Nope. Not happening. No one is taking away your right to overpay for a cup of “the right” coffee. But there is something important we can all take away from the great Starbucks three-hour closing event in February—a reminder that in general, our customers (and our clients’ customers) care a lot less than we do. Cold, but true.
The Aegis Group’s research arm Synovate surveyed a thousand consumers and found that, while 75% of them were aware of the Starbucks closing, fewer than half had any idea why! I would imagine that is a big disappointment to Starbucks.
I can see the strategic thinking behind it quite clearly. “We’ll close for three hours just toretrain baristas on making our many marvelous coffee drinks properly; that will demonstrate our commitment to doing things right, and reinforce our image as the original, the true experts in the ever-more-congested coffee house market.”

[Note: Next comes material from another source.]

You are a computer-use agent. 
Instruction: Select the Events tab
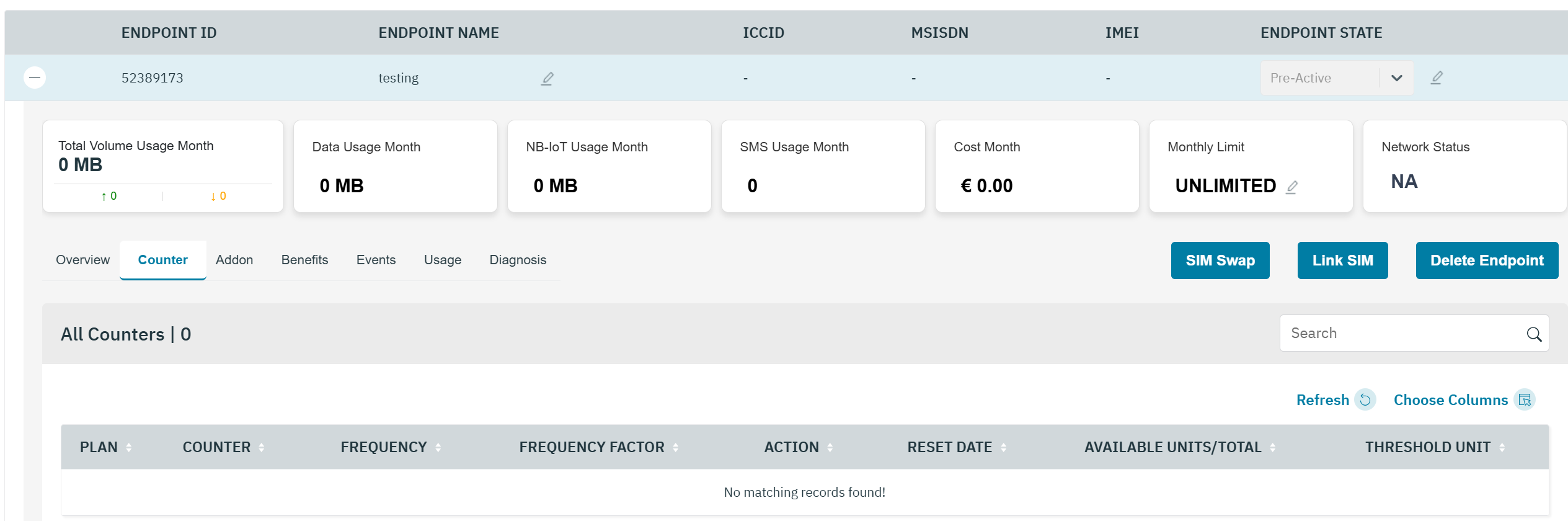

Instead, most consumers apparently internalized a much less cerebral message: “Gee, Starbucks is gonna be closed that night. I’m gonna have to go someplace else.”
I do applaud the CEO of Starbucks for his recent comments in which he acknowledged that the chain had, to some degree, lost its way. He felt the company needed to pay more attention to the basics instead of selling CDs and pricey travel mugs. I even think the new Starbucks ad campaign, its first ever, is quirky but appropriately so for the brand.
But it certainly seems like the three-hour closing had less impact than had been hoped. And that’s only logical. It’s no secret that collectively, our attention spans have withered. And it is also no surprise that the media, counted on heavily to spread the PR word, chose instead to focus on only part of it—the part of greatest interest to its audience. “Every Starbucks in the country closing for the same three hour period” sounded a lot more newsworthy than “Coffee chain conducts retraining sessions.”
Was there a better idea? Maybe. Perhaps a different local celebrity being trained as a barista at every Starbucks outlet during that three hour period would have generated similar publicity, but focused more directly on quality and coffee-making skills. Maybe not. Easy for me to pontificate after the fact.
But it does seem like a good reminder for all of us, including those involved in B2B marketing where the messages can be even more complex. You can’t expect your prospects to connect too many of the dots for you. Respect their intelligence, but remember that they are busy, distracted, and did not get up this morning hoping to hear more of your story.
You have to be interesting to capture their attention, or else nothing else matters. But you’d better make sure your tactics tie pretty directly to the real point. I still remember a saying I came across as a teenager; I think it was designed to help us battle peer pressure, but I think it applies here as well:
“You’d worry a lot less about what other people thought of you if you realized just how seldom they did.”